La musique que vous avez composée pour Rabbi Jacob reste 50 ans après sa sortie toujours aussi culte…
Le tournage n’était pas fini quand j’ai été engagé pour faire la musique du film. Gérard Oury recherchait quelqu’un qui puisse composer la musique pour tourner la célèbre scène de danse juive avec Louis de Funès. À ce moment-là j’étais presque à mes débuts. Gérard Oury était venu voir la première du film « Le Grand Blond » pour lequel j’avais composé la musique et m’a contacté pour me demander de faire une maquette tout en précisant qu’il ne souhaitait pas du tout une musique aux couleurs du « Grand Blond », mais plutôt quelque chose de plus universel, qui représente plus la modernité de la vie à New York qui mélange des noirs, des juifs, des blancs etc.
J’ai accepté de faire la maquette, je n’avais rien à perdre. Vous savez à l’époque, faire la musique d’un film d’Oury avec de Funès c’est comme si on vous proposait 20 musiques de films ! Je savais que j’étais en concurrence avec les plus grands compositeurs de l’époque dont Michel Polnareff qui avait composé la musique de « La Folie des Grandeurs » un peu avant.
J’ai finalement été choisi mais il a fallu auparavant, et sur demande d’Oury, que j’aille jouer mon thème au piano à Louis de Funès dans les studios de Billancourt où il tournait. Ce fut un moment très angoissant car il était lui-même pianiste et musicien et il était connu pour être difficile ! Je me souviens que sur le film « La Zizanie » il avait refusé un texte de Pierre Perret… Tout passait par lui. Mais par chance il fut enthousiasmé immédiatement. C’est comme ça que j’ai pu enregistrer la musique du film « Les Aventures de Rabbi Jacob » qui a été extrêmement importante pour moi. Après sa sortie je suis devenu beaucoup plus connu et puis c’était un vrai grand film !
Comment expliquer que vos musiques passent les générations ?
Vous savez en tant qu’artiste vous vous demandez « Qu’est-ce qui va se passer dans 10 ans, dans 20 ans ? C’est l’épreuve du temps pour les artistes : on attend de voir si le temps n’efface pas l’intérêt de la chose. Vous voyez parfois des films que la musique plombe parce que tout d’un coup vous entendez une musique d’il y a 30 ans. Ça serait le pire reproche qu’on puisse me faire qu’on me dise que ma musique soit démodée, qu’elle fasse très années 50/60. J’ai vu l’autre jour « Rabbi Jacob » aux Invalides et je n’avais pas l’impression qu’elle datait.

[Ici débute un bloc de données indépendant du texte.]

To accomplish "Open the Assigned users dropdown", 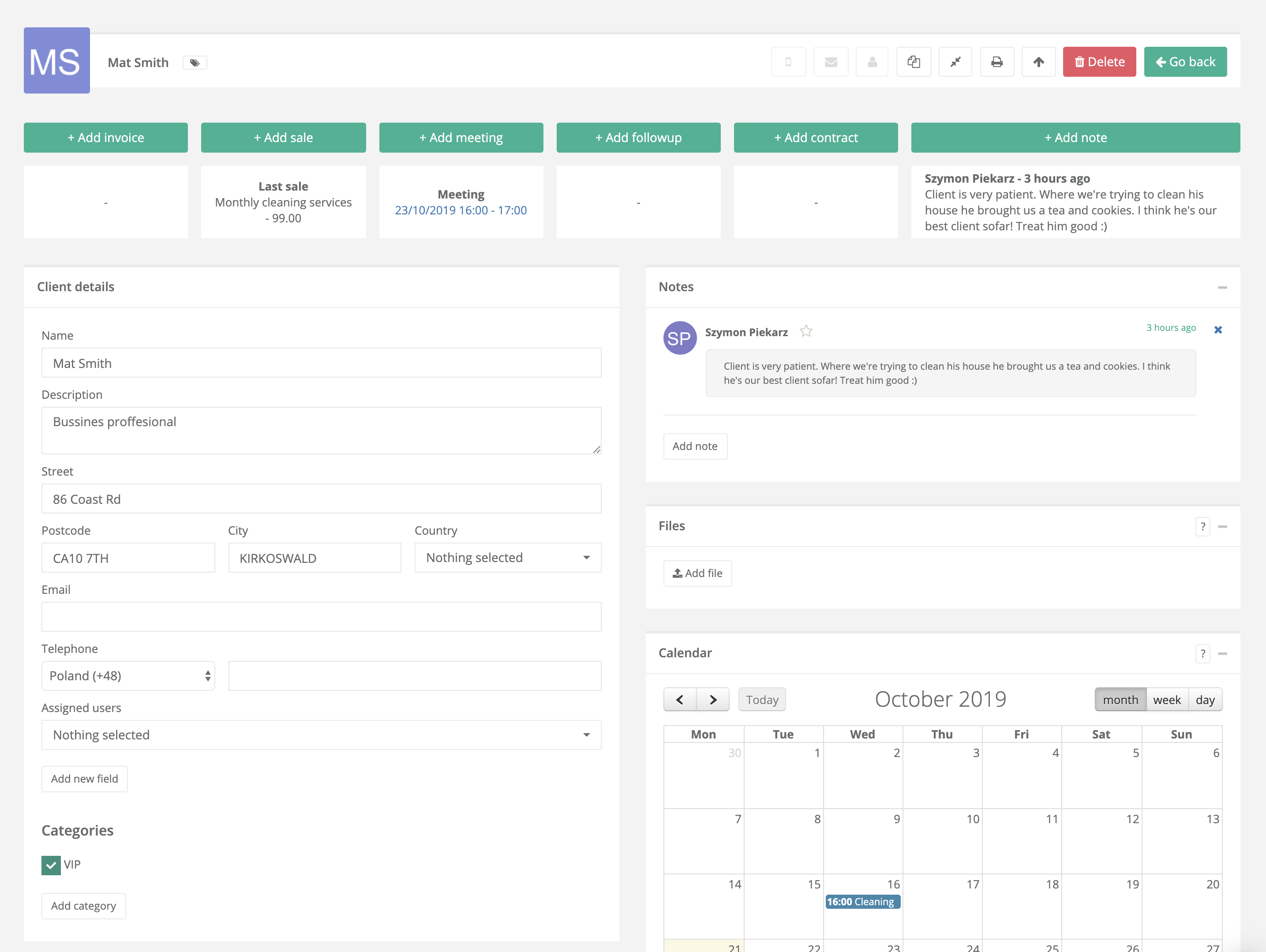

Mais cela veut dire aussi que mes musiques n’étaient pas non plus très à la mode quand je les ai faites et plutôt classiques dans leur conception !
Il y avait une originalité, certes, dans la recherche des timbres etc. mais il n’y avait pas une volonté de faire « mode » avec des rythmiques à la Rolling Stones ou des copies de trucs américains. Parce que ceux qui font des trucs à la mode ce sont toujours des copies de trucs qui marchent, moi, je n’ai jamais essayé de faire ça. Mais, au moment où vous les faites ça représente aussi un handicap parce que vous avez l’air de faire des choses qui ne sont pas vraiment à la mode, dans l’air du temps.